In modern VLSI design, physical synthesis tools are primarily responsible for satisfying chip-performance constraints by invoking a broad range of circuit optimizations, such as buffer insertion, logic restructuring, gate sizing and relocation. This process is known as timing closure. Our research seeks more powerful and efficient optimizations to improve the state of the art in modern chip design. In particular, we integrate timing-driven relocation, retiming, logic cloning, buffer insertion and gate sizing in novel ways to create powerful circuit transformations that help satisfy setup-time constraints.
State-of-the-art physical synthesis optimizations are typically applied at two scales: i) global algorithms that affect the entire netlist and ii) local transformations that focus on a handful of gates or interconnections.
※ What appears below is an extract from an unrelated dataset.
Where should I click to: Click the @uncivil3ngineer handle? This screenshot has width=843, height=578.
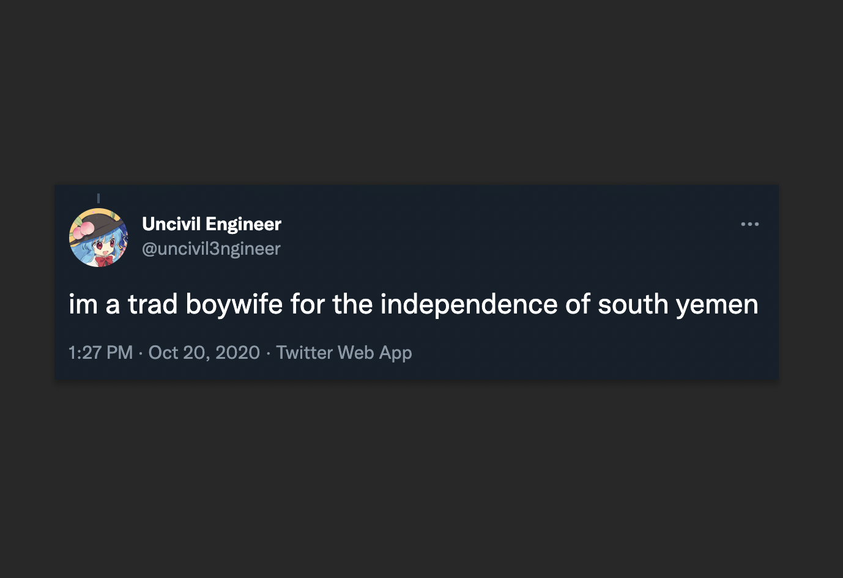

The scale of modern chip designs dictates that only near-linear-time optimization algorithms can be applied at the global scope — typically limited to wirelength-driven placement and legalization. Localized transformations can rely on more time-consuming optimizations with accurate delay models. Few techniques bridge the gap between fully-global and localized optimizations. This dissertation broadens the scope of physical synthesis optimization to include accurate transformations operating between the global and local scales. In particular, we integrate groups of related transformations to break circular dependencies and increase the number of circuit elements that can be jointly optimized to escape local minima.
Integrated transformations in this dissertation are developed by identifying and removing obstacles to successful optimizations. Integration is achieved through mapping multiple operations to rigorous mathematical optimization problems that can be solved simultaneously. We achieve computational scalability in our techniques by leveraging analytical delay models and focusing optimization efforts on carefully selected regions of the chip. In this regard, we make extensive use of a linear interconnect-delay model that accounts for the impact of subsequent repeated insertion. Our integrated transformations are evaluated on high-performance circuits with over 100,000 gates.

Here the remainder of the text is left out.